In un attore quanto di talento, quanto di preparazione e studio, quanto di vita vissuta?
Per quanto uno possa essere talentuoso, lo studio è necessario. E’ dannoso per il teatro e per l’attore recitare senza preparazione. Se non sai cosa fai, all’inizio può sembrarti tutto un grande luna park, ma presto le critiche e le recensioni ti insegnano che forse non stavano aspettando tutti te, come puoi pensare all’inizio… E ti parlo per esperienza. Io, nonostante il mio studio, credevo sinceramente di essere “nata imparata”. Beh, quello che non ti insegna la Scuola te lo insegna la vita. E, soprattutto, grande errore è lasciare che il personale salga sul palco. Se vuoi fare l’attore per fare vedere a mamma e papà quanto sei speciale hai sbagliato strada. L’attore è un mestiere di equilibrio, sempre sull’orlo tra la tecnica e il lasciarsi andare. Bisogna “esserci” sul palco. E, se stai pensando a te stessa, non ci sei.

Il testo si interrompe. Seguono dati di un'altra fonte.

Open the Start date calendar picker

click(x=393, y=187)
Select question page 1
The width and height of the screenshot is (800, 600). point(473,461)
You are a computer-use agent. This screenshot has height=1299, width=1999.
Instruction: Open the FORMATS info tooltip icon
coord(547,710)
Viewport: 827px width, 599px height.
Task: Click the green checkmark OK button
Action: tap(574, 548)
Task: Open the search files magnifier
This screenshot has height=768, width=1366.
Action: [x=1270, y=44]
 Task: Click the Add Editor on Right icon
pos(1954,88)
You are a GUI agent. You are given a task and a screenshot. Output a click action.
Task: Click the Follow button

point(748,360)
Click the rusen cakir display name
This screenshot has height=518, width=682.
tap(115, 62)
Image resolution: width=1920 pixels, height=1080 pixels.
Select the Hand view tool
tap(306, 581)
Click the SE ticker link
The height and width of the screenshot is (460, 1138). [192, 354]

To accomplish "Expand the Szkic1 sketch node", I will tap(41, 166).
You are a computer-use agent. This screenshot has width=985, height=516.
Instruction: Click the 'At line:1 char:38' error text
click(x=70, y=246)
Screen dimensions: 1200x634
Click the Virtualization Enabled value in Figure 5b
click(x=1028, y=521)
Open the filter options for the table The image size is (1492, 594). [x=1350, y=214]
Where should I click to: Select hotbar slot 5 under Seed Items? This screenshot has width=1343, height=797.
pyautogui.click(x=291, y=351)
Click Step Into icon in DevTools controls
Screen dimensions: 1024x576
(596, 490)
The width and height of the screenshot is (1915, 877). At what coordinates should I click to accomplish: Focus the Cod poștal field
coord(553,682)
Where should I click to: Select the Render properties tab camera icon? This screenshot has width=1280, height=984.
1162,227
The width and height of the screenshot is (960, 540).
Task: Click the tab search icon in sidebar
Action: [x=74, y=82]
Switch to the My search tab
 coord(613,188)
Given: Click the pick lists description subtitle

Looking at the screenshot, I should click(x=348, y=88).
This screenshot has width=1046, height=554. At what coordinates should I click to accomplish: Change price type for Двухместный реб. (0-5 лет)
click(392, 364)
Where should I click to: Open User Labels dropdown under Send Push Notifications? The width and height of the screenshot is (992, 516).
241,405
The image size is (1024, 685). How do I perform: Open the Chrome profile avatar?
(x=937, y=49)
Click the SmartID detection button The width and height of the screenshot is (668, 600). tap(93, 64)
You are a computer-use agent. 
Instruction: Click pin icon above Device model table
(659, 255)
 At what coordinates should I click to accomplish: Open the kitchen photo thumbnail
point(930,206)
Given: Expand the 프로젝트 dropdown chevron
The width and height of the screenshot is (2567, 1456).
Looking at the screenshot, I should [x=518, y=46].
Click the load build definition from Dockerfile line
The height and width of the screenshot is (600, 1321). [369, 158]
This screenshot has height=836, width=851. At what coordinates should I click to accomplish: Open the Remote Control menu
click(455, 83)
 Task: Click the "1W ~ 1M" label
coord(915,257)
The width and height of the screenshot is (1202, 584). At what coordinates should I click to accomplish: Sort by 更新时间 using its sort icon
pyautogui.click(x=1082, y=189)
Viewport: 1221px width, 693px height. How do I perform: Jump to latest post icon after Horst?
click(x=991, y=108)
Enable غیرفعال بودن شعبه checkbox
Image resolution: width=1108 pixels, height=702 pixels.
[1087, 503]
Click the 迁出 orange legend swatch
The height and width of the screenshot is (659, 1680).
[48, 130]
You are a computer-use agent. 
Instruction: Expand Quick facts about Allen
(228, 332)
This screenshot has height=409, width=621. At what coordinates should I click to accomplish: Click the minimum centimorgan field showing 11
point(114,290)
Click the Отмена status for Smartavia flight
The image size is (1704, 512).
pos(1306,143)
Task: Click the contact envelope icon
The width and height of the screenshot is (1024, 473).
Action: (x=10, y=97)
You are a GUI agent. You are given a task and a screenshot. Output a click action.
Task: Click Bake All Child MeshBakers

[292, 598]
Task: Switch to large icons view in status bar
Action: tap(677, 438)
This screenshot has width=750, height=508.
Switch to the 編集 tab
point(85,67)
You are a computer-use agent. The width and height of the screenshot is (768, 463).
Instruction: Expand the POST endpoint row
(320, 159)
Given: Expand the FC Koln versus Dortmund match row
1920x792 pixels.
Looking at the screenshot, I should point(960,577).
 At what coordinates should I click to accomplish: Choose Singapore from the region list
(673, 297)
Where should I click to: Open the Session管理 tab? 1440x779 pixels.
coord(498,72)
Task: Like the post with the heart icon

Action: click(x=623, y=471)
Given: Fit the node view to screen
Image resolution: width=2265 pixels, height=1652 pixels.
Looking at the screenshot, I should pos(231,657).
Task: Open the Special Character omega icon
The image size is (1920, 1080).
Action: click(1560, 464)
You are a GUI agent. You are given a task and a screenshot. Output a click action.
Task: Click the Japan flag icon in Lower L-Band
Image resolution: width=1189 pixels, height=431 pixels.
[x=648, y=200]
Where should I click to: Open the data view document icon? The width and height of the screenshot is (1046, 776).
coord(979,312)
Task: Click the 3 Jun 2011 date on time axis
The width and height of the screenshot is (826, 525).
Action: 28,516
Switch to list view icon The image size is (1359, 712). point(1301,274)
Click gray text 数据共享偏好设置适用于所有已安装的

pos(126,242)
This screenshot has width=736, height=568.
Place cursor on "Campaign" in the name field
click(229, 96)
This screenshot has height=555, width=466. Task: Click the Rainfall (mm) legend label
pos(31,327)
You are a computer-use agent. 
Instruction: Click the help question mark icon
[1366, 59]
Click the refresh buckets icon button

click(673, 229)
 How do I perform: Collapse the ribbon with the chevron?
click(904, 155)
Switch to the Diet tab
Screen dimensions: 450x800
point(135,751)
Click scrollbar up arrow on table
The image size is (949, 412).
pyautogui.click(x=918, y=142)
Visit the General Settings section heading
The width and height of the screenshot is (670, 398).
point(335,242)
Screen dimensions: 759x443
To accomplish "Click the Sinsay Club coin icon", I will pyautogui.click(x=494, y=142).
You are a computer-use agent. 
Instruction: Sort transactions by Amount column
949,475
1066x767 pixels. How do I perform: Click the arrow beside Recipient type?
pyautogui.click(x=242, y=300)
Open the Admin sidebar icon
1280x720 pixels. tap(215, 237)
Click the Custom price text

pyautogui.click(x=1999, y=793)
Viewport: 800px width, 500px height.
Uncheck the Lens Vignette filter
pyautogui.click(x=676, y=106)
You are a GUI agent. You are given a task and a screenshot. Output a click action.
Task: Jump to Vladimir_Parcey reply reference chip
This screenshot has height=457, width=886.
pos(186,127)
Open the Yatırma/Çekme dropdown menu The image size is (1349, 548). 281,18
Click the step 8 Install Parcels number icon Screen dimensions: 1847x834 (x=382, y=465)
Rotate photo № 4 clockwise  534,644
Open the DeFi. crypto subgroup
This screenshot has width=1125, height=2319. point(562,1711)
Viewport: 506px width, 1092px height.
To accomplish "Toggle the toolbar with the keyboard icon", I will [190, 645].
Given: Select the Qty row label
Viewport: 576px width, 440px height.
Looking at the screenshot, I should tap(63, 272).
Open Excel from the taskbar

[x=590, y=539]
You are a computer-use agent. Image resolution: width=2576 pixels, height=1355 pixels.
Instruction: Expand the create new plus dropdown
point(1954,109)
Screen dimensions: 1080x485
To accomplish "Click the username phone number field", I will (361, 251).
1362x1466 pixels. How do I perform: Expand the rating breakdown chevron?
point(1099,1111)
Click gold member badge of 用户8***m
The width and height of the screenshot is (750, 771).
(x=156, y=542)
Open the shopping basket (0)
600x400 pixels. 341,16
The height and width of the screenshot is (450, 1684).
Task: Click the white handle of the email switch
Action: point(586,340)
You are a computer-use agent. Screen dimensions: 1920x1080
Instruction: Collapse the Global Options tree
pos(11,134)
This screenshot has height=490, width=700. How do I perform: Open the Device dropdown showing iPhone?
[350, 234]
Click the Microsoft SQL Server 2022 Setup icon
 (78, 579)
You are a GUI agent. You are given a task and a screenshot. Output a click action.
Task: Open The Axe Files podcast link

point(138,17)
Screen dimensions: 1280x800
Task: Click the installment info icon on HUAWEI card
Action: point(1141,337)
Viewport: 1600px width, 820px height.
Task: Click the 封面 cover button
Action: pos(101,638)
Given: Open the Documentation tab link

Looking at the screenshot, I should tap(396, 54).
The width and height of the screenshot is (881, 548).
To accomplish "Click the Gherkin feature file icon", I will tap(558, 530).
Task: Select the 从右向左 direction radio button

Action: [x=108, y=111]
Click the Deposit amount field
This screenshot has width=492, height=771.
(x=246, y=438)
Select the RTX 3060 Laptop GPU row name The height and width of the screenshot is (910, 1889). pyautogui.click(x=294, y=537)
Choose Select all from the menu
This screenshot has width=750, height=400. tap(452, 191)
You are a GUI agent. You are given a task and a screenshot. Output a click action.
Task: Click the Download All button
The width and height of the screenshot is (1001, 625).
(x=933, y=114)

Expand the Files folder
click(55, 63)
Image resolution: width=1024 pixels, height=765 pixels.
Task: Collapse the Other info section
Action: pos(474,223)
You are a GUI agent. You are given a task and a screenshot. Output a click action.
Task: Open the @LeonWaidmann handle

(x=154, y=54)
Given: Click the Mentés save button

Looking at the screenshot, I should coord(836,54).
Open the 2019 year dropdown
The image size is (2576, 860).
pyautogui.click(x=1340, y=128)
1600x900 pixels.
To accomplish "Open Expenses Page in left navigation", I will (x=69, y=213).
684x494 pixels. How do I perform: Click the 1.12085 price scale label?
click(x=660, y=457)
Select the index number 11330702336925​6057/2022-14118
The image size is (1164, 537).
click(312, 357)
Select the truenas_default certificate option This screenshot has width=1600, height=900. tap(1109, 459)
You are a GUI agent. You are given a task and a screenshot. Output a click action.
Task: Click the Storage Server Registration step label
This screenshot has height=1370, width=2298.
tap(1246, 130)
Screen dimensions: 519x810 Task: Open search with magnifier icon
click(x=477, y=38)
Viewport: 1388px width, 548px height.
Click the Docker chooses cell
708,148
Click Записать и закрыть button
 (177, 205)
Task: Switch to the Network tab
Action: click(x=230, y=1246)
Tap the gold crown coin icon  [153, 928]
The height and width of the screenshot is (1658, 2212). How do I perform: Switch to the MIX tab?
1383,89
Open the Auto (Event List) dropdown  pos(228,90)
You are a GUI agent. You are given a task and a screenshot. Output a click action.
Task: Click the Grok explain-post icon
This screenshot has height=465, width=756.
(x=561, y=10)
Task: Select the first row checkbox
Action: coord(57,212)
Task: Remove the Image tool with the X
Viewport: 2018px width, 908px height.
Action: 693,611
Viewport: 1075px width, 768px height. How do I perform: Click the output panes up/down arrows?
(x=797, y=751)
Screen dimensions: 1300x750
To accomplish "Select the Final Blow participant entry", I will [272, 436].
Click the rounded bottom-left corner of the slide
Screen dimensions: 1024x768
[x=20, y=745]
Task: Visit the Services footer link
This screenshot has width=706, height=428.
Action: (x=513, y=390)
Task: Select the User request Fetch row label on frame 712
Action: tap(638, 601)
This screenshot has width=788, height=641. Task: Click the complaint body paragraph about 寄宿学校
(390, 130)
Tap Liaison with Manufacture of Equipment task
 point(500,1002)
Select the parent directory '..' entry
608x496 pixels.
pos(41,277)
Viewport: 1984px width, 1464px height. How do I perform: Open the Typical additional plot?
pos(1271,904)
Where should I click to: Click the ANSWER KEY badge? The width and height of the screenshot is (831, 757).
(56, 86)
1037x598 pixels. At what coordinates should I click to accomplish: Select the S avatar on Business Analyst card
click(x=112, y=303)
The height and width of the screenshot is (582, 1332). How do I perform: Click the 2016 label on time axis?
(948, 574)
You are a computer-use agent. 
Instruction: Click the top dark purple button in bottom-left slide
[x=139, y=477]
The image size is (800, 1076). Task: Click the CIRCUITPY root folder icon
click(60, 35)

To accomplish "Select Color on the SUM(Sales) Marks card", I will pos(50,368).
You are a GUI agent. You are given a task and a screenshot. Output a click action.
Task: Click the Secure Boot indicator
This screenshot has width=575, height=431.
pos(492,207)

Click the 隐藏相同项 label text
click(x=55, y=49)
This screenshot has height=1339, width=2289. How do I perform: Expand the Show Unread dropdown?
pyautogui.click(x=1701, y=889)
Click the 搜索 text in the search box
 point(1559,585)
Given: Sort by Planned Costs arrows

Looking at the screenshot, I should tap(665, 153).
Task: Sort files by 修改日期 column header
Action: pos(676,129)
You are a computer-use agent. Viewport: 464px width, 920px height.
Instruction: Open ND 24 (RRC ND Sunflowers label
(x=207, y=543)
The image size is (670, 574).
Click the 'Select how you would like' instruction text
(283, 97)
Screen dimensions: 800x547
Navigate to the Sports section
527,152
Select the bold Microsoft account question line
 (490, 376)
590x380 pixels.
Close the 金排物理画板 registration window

Quanto conta una solida formazione teatrale per chi desidera lavorare nel cinema? Consiglieresti di iniziare comunque dal teatro per arrivare al cinema?
Questa è, onestamente, una vecchia diatriba. Io dice sempre che un grande attore è un grande attore. Punto. In Inghilterra e negli Stati Uniti abbiamo un modo di pensare molto più improntato alla qualità. De Niro e Pacino in teatro sono grandiosi. Anthony Hopkins pure. Meryl Streep sfonda Broadway quando vuole. E questo perché l’importante è saper recitare, al cinema come in teatro. Non esistono gli schematismi che i registi italiani ti obbligano a fare. Chi recita in ciabatte come al cinema, in teatro non si sente. Chi tromboneggia in teatro, al cinema diventa una macchietta. Per fortuna oggi abbiamo eccezioni come Toni Servillo, che dove si muove ci regala oro puro. Quindi il fatto di fare teatro o cinema, è assolutamente indipendente dal fatto di scegliere o meno se fare una scuola di teatro. La scuola va fatta, punto. Non ti insegnano a fare cinema o teatro. Ti insegnano a recitare.

Due anni fa hai interpretato un “Romeo e Giulietta” molto particolare, diretta da Gabriele Vacis. Ci racconti quell’esperienza?
Qui vorrei spendere due parole. È stato… unico. Nel senso che durante “Romeo e Giulietta” io ho vissuto l’infinito (queste sono parole del maestro Vacis). Mi sono sposata, mi sono fatta male. Mi sono separata. Sono tornata con mio marito. Che, per inciso, interpretava Romeo. Questo è il grande consiglio che lascio a tutte le giovani leve: lasciamo dormire i nostri personaggi nelle loro tombe. Se si svegliano, sono veramente problemi. Io ho sfidato il fato, interpretando Giulietta con l’uomo che avrei sposato di lì a poco. Mi sento di dirlo. Recitate, ragazzi. Recitate. Fate FINTA. Non confondete mai la vita col teatro. Anche se sono arrivata in finale al premio UBU, con Giulietta, sento che non lo rifarei. Mai sfidare gli Dei. Studiate il teatro greco. Un bacio, e buona fortuna a tutti.